**Exercise instructions**
With the pictures left out, write every entry down exactly.

**Dataset records**

• • •

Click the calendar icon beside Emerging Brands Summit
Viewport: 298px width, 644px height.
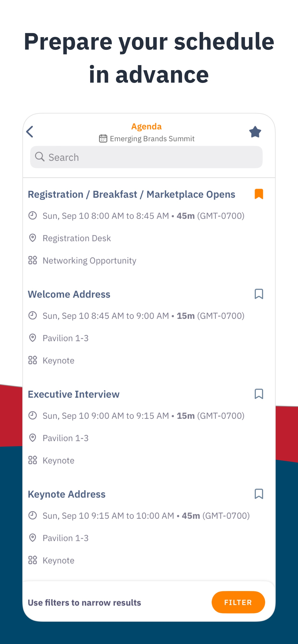103,139
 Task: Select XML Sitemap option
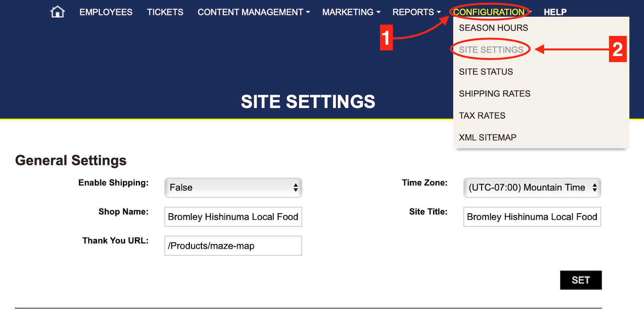[487, 138]
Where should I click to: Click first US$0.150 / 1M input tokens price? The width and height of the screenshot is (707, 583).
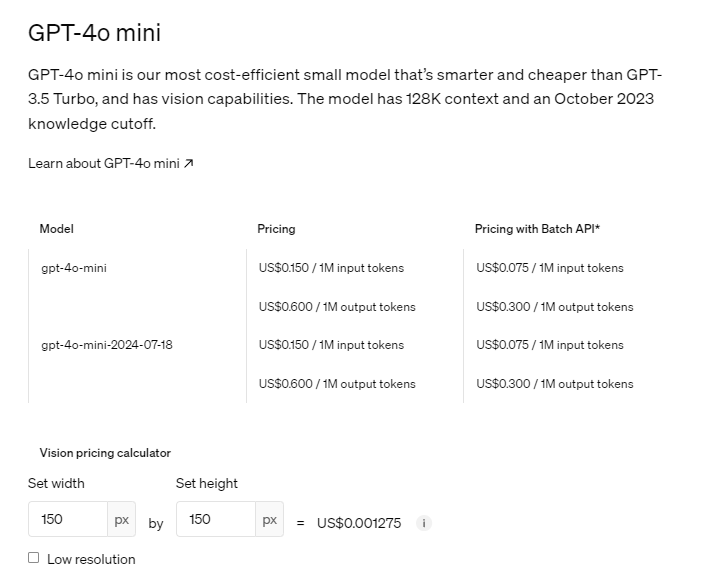click(331, 268)
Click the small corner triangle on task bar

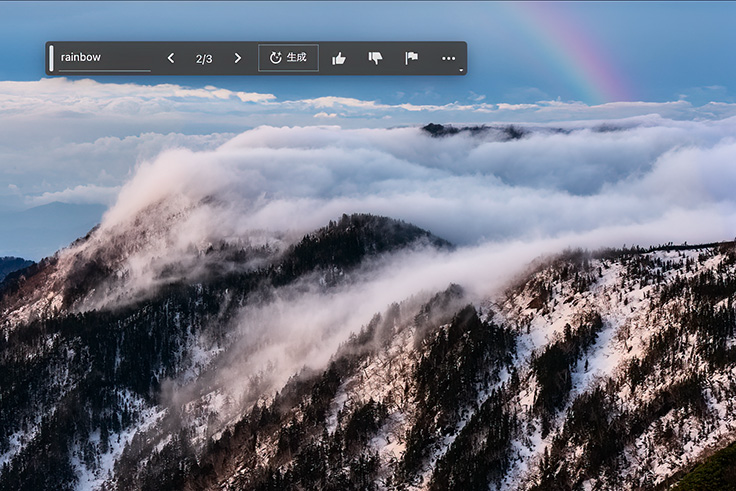coord(461,70)

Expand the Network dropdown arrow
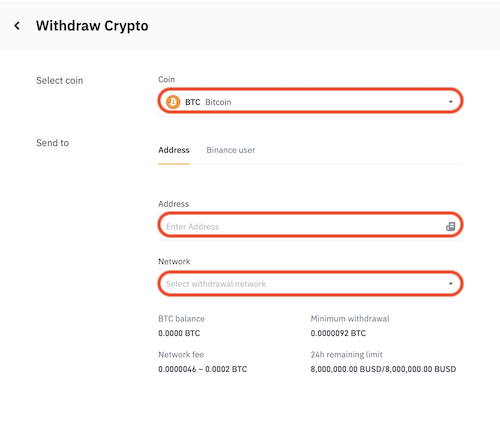(451, 284)
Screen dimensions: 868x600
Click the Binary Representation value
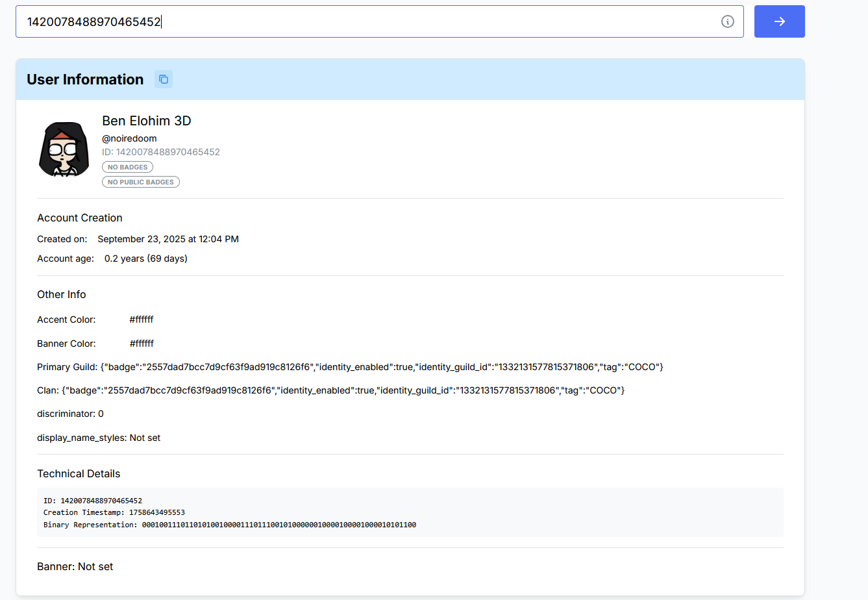[x=279, y=525]
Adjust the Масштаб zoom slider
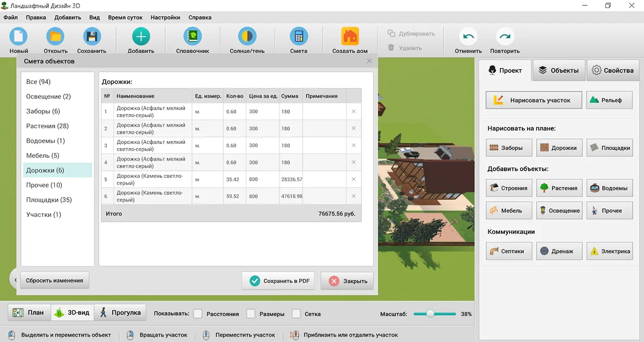644x342 pixels. 430,314
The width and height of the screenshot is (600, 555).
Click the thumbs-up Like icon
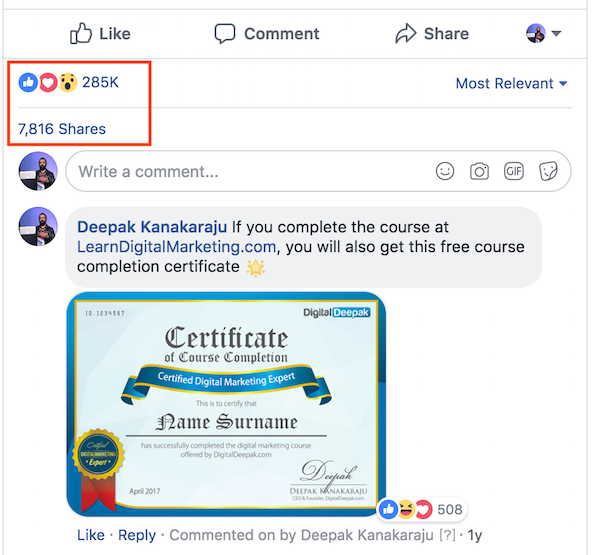[81, 34]
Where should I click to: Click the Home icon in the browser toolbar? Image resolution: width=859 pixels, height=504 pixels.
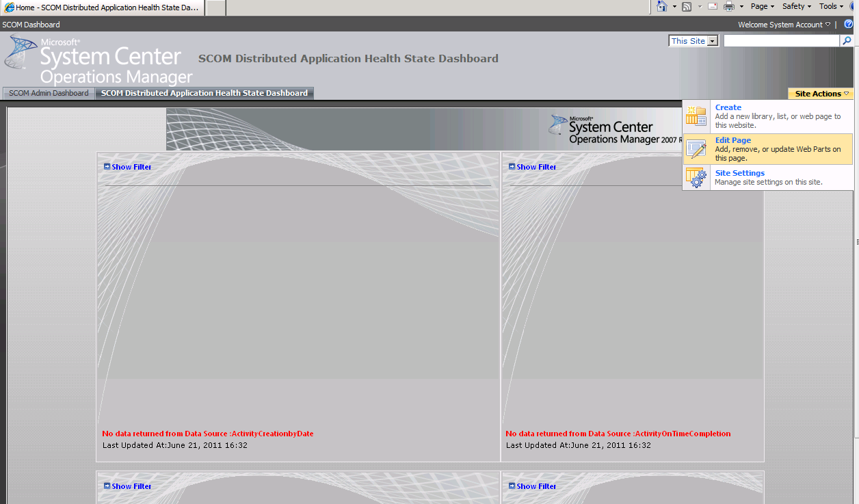(x=663, y=6)
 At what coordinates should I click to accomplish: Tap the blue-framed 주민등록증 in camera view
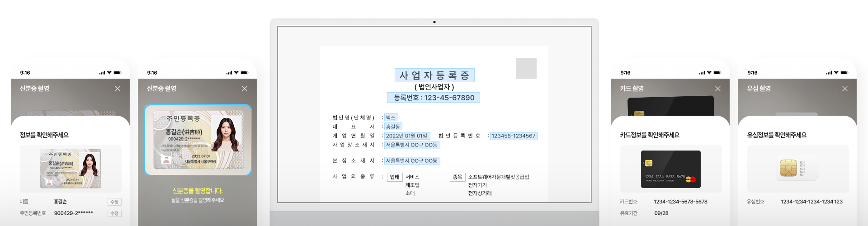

• • •

**Answer box**
Click the calendar icon beside Emerging Brands Summit
Viewport: 298px width, 644px height.
103,139
 Task: Select XML Sitemap option
[487, 138]
Where should I click to: Click first US$0.150 / 1M input tokens price? The width and height of the screenshot is (707, 583).
click(331, 268)
Click the small corner triangle on task bar

coord(461,70)

Expand the Network dropdown arrow
(451, 284)
Screen dimensions: 868x600
Click the Binary Representation value
[x=279, y=525]
Adjust the Масштаб zoom slider
644x342 pixels. 430,314
The width and height of the screenshot is (600, 555).
Click the thumbs-up Like icon
[81, 34]
Where should I click to: Click the Home icon in the browser toolbar? Image resolution: width=859 pixels, height=504 pixels.
(x=663, y=6)
 At what coordinates should I click to accomplish: Tap the blue-framed 주민등록증 in camera view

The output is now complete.